====== SOURCE PASSAGE ======

SolidRun HoneyComb LX2K becomes a certified Arm SystemReady ES platform

SolidRun HoneyComb LX2K is part of our list of the 5 most powerful Arm SBC’s in 2021. The mini-ITX board features an NXP LX2160A 16-core Arm Cortex-A72 processor, supports up to 64GB RAM, offers high-speed networking thanks to up to 4x SFP+ 10GbE cages and a Gigabit Ethernet port, as well as four SATA ports, a PCIe x8 slot, M.2 SSD slot and more.

The board is ideal for networking applications and can be also be integrated into an Arm workstation for native application development. But just last month, we noted that while SolidRun talked about SBSA compliance a while ago, the status was unclear. The good news is that HoneyComb LX2K has just now become a certified Arm SystemReady ES (Embedded Server) compliant platform.

Arm SystemReady is a set of standards and a compliance certification program that ensures systems just work with generic, off-the-shelf operating systems straight out of the box like you would install a Linux distribution on a x86 desktop PC.

Arm SystemReady builds on the Arm ServerReady program, but targets a broader set of devices in four different categories:

  • SR for ServerReady
  • LS for LinuxBoot Server
  • ES for Embedded Server
  • IR for IoT

The specification defines a set of a common Base System Architecture (BSA) specification and a set of market-specific supplements with, for example, the Server Base System Architecture (SBSA) supplement specification for the
server segment.  The SolidRun board complies with SystemReady ES which requires ACPI and SMBIOS interfaces, in addition to the UEFI interfaces.

====== RECORDED INFORMATION ======

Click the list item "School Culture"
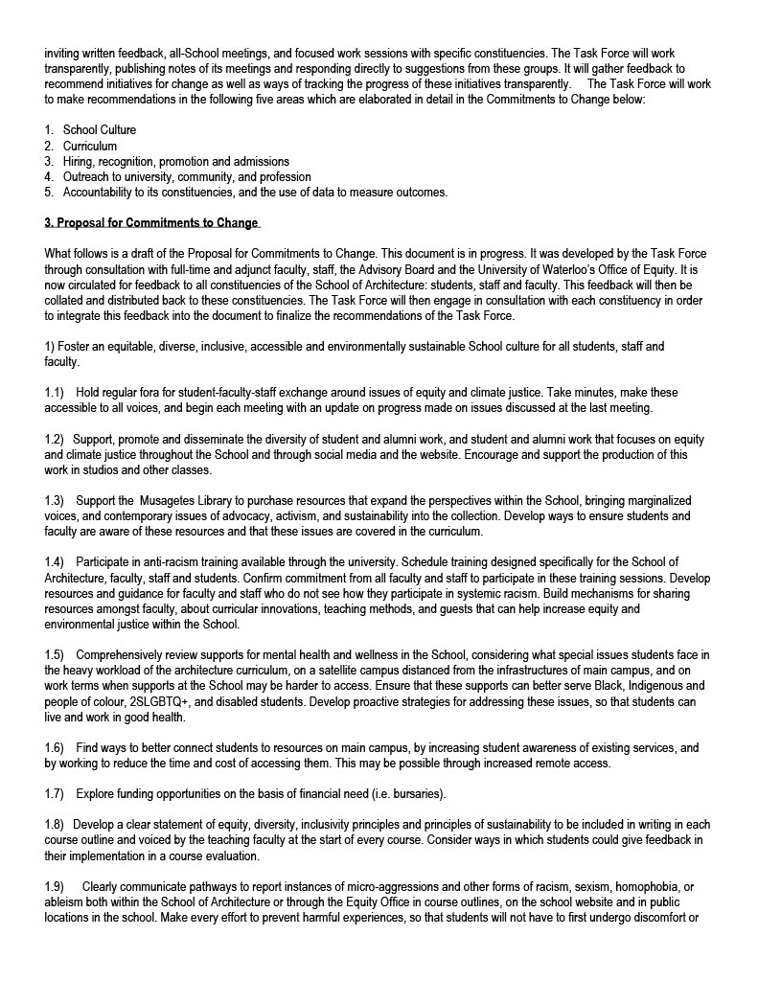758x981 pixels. click(100, 130)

======

TASKS TO CARRY OUT
a. Which processor does the HoneyComb LX2K article say the board uses?
b. Please resume the HoneyComb LX2K article after its last sentence.
The data has no connection to the HoneyComb LX2K article.

RESPONSES TO THE TASKS
a. An NXP LX2160A 16-core Arm Cortex-A72 processor.

b.
HoneyComb LX2K joins two other “Level 1” SystemReady ES compliant platforms with NXP Layerscape LX2160A Reference Design Board (RDB) and Raspberry Pi 4 SBC, and so far has been tested to work with the following operating systems:

  • ESXI-Arm 7.0.0 Fling v1.0
  • Windows PE (build 21286)
  • Fedora Workstation 33
  • Fedora Server 33
  • CentOS 8.1
  • SLES 15 SP2
  • OpenSUSE Leap 15.2
  • Debian 10.4.1
  • Ubuntu Server 20.04
  • Ubuntu Desktop 21.04

But what does “Level 1” mean exactly? There are three levels of compliance:

  • Level 2 – Waiver: Like with any certification programs, some failures are expected. Waivers are granted, as long as the user experience of software “just works” is not impacted.
  • Level 1 – Waiver and Workaround: Major failures may exist. However, the user experience of software “just works” can still be mostly achieved using hardware or firmware workarounds. Significant investments may be needed to provide the workaround.
  • Level 0 – Waiver and OS Change: Major failures may exist, and hardware or firmware workarounds are not sufficient. OS changes or workarounds are needed. The user experience of software “just works” is impacted until the OS changes are contained in the future OS releases.

The table below provides more details about the potential waivers for each level for both ES and IR hardware.

If you’ve been waiting for certification before getting the board, it’s now compatible with most distributions, and you can purchase it directly on SolidRun store for $750.

Since the board is based on COM Express Type 7 module with NXP’s LX2160A 16-core processor, custom hardware based on the CEX7 module should be able to achieve Arm SystemReady ES certification much more easily.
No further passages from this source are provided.